Calcium influx in Trypanosoma brucei can be induced by amphiphilic peptides and amines

The following study was undertaken to determine whether an inducible calcium influx pathway is present in intact bloodstream forms of Trypanosoma brucei. Fura-2 fluorescence was used to demonstrate that amphiphilic peptides and amines, including melittin, mastoparan and compound 48/80, each produced a dose dependent calcium influx across the plasma membrane. Calcium influx did not result from general disruption of membrane integrity, since a corresponding influx of ethidium bromide or other divalent cations was not observed.
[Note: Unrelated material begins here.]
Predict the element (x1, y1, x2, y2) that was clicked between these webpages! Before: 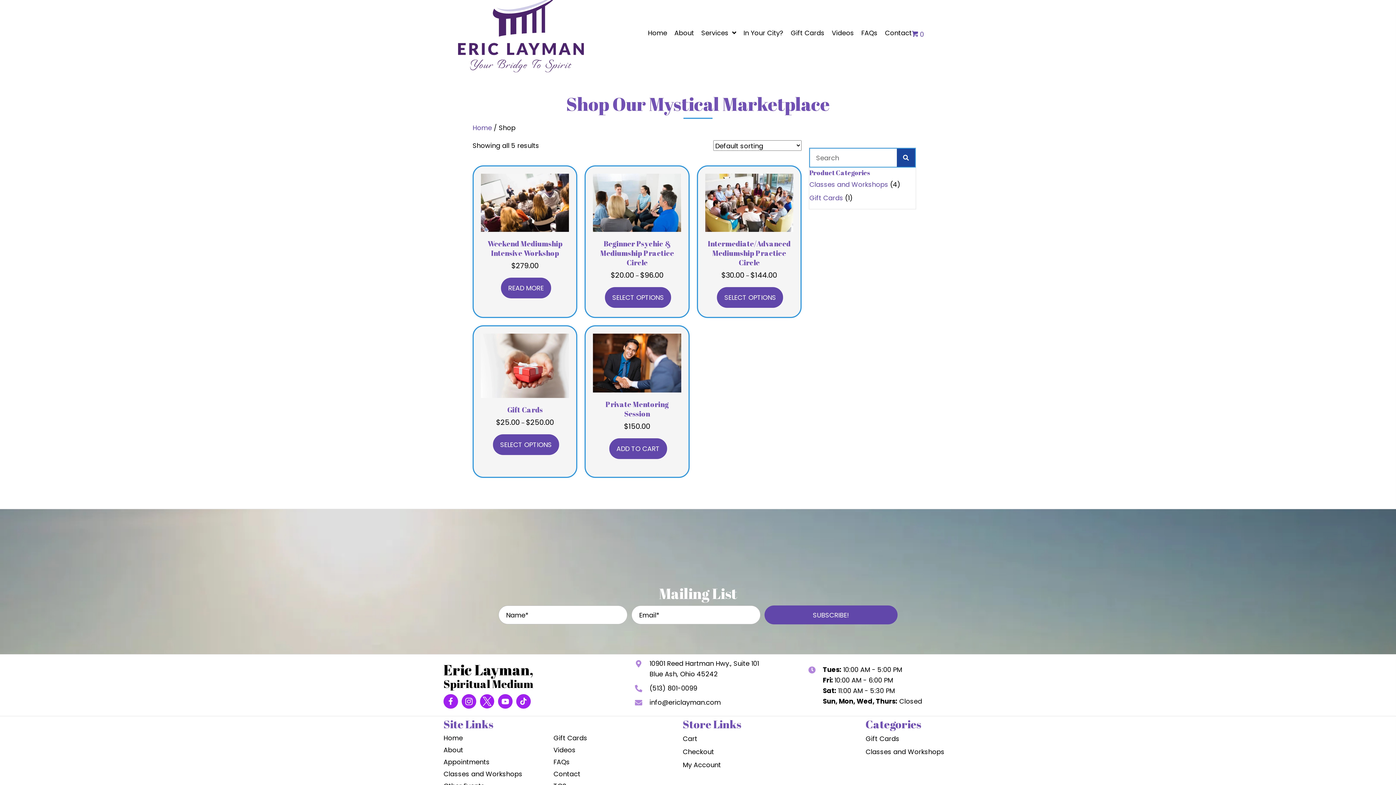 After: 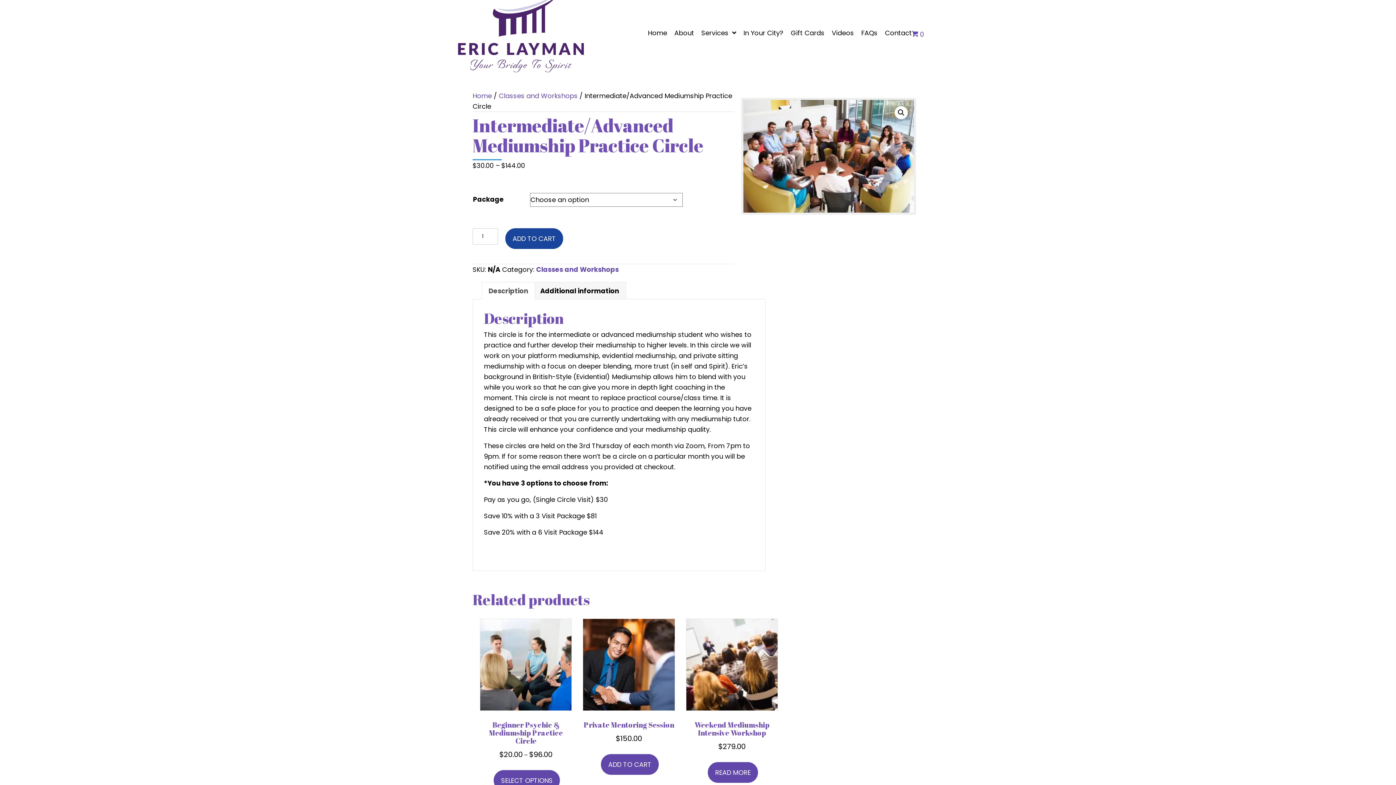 Action: label: Intermediate/Advanced Mediumship Practice Circle bbox: (707, 239, 790, 267)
Instead, the calcium influx was selectively blocked by the calcium channel antagonists, La3+, Cd2+ or Ni2+, and was not affected by the Na+ channel antagonists, tetrodotoxin or amiloride. Activation of the trypanosome calcium influx pathway was dependent upon an intact membrane potential, and the rise in intracellular free calcium concentration ([Ca2+]i) was reversed upon membrane depolarization with gramicidin D. Changes in Ins(1,4,5)P3 did not accompany the calcium influx. Overall, these data provide the first evidence of an inducible calcium influx pathway in T. brucei, and describe methods to selectively manipulate this pathway.